● Supplied text:
########
It's not a big shock to learn that he was, before he made a living from poetry, an advertising copywriter. In part of a Christmas poem entitled "I Remember Yule", he grumbles:

"What, five times a week at 8:15 P.M., do the herald angels sing?
That a small deposit now will buy you an option on a genuine diamond ring.
What is the message we receive with Good King Wenceslas?
That if we rush to the corner of Ninth and Main we can get that pink mink
housecoat very inexpensceslaus.
I know what came upon the midnight clear to our backward parents,
but what comes to us?
A choir imploring us to Come all ye faithful and steal a 1939 convertible
at psychoneurotic prices from Grinning Gus."

Once again, it's funny and clever but there are a few daggers in there. One should never confuse Nash's cleverness for mere comedy. Truly amusing stuff always makes you think.

When I was a kid, one of the things I looked forward to with great glee was the Family Circle magazine at Christmas time. They usually had an illustrated light verse poem and very often they were by Nash. "The Unpublished Adventures of Santa Claus" or "What's the Because of Santa Claus" were always a delight to read. Nash's longer poems often read like very sophisticated Dr. Seuss.
########
In the passage on Nash's light verse, what did Nash work as before he made a living from poetry?

● Data provided:
########
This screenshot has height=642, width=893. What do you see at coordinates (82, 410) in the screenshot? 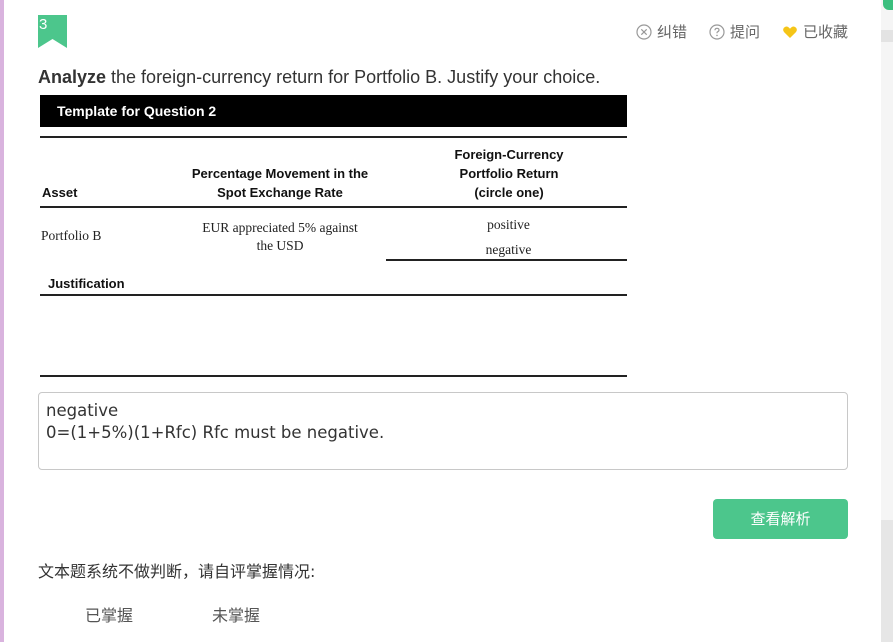
I see `answer-line-1: negative` at bounding box center [82, 410].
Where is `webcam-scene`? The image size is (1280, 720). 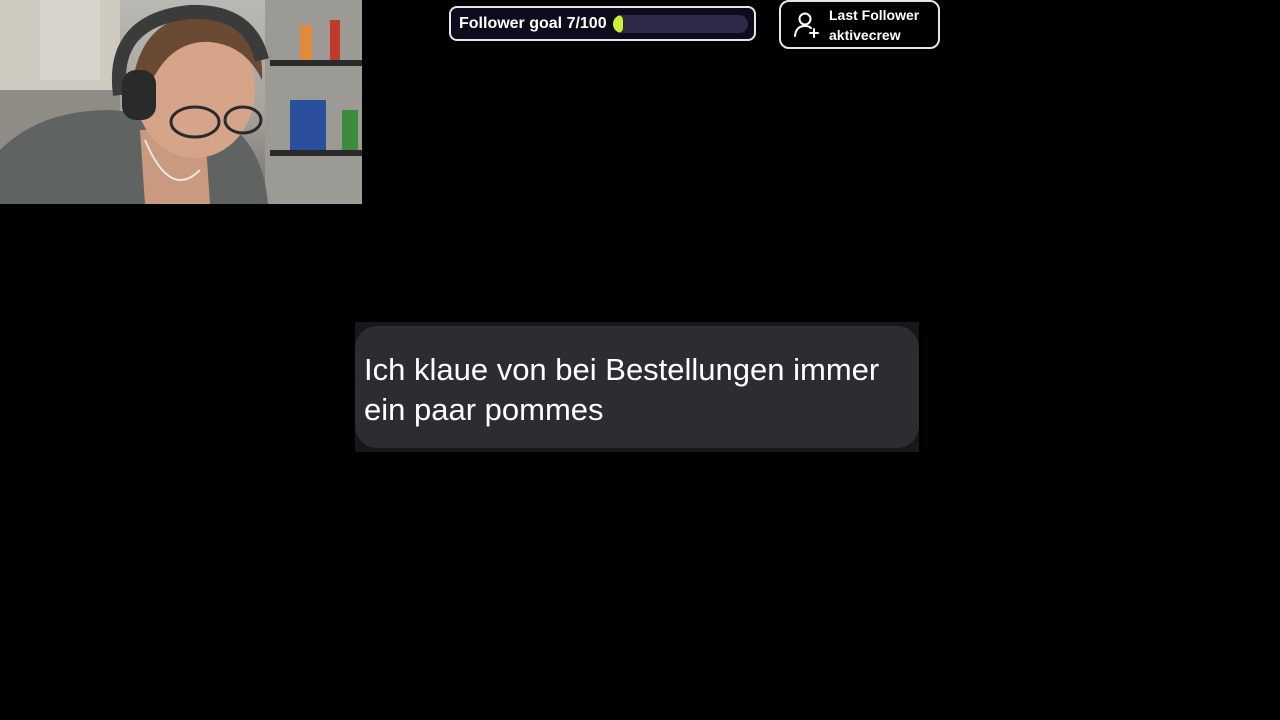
########
● Answer area: An advertising copywriter.